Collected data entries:
++++++
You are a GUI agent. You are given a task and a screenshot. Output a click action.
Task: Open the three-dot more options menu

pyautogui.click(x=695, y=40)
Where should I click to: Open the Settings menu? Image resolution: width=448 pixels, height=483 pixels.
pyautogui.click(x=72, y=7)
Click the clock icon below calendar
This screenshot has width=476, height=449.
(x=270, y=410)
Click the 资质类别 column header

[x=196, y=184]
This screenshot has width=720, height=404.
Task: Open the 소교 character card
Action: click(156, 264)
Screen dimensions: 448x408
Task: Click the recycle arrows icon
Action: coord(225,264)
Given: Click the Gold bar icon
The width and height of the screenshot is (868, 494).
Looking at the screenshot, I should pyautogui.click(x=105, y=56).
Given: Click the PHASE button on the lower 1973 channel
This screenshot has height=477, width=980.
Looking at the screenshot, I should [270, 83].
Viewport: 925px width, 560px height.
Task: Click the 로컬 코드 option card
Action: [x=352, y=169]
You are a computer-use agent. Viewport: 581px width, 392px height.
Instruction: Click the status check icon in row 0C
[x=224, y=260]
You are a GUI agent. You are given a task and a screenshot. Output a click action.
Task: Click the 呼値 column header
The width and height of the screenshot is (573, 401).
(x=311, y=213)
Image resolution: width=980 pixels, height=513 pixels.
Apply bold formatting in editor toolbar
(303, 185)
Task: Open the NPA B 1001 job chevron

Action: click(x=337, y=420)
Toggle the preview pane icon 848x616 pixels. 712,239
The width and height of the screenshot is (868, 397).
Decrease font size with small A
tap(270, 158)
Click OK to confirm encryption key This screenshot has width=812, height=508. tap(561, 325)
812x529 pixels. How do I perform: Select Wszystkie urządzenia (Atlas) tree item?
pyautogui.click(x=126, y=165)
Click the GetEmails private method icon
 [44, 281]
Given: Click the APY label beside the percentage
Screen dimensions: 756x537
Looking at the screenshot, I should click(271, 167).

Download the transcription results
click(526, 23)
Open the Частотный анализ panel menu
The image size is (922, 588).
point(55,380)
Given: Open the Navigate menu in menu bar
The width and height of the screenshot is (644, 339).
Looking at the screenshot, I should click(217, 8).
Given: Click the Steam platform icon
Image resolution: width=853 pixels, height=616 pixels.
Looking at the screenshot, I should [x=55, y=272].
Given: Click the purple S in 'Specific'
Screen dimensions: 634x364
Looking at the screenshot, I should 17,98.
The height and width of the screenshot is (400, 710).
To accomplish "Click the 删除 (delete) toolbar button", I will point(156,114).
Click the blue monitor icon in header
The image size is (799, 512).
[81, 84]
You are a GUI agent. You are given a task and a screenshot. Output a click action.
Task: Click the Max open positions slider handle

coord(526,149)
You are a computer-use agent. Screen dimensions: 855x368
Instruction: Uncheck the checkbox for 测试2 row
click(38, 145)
++++++
## What is being asked
Could you write out, exactly, each line of the data above from the one containing "The width and height of the screenshot is (644, 339)." through the last, including both?

## Result for this task
The width and height of the screenshot is (644, 339).
Looking at the screenshot, I should click(217, 8).
Given: Click the Steam platform icon
Image resolution: width=853 pixels, height=616 pixels.
Looking at the screenshot, I should [x=55, y=272].
Given: Click the purple S in 'Specific'
Screen dimensions: 634x364
Looking at the screenshot, I should 17,98.
The height and width of the screenshot is (400, 710).
To accomplish "Click the 删除 (delete) toolbar button", I will point(156,114).
Click the blue monitor icon in header
The image size is (799, 512).
[81, 84]
You are a GUI agent. You are given a task and a screenshot. Output a click action.
Task: Click the Max open positions slider handle

coord(526,149)
You are a computer-use agent. Screen dimensions: 855x368
Instruction: Uncheck the checkbox for 测试2 row
click(38, 145)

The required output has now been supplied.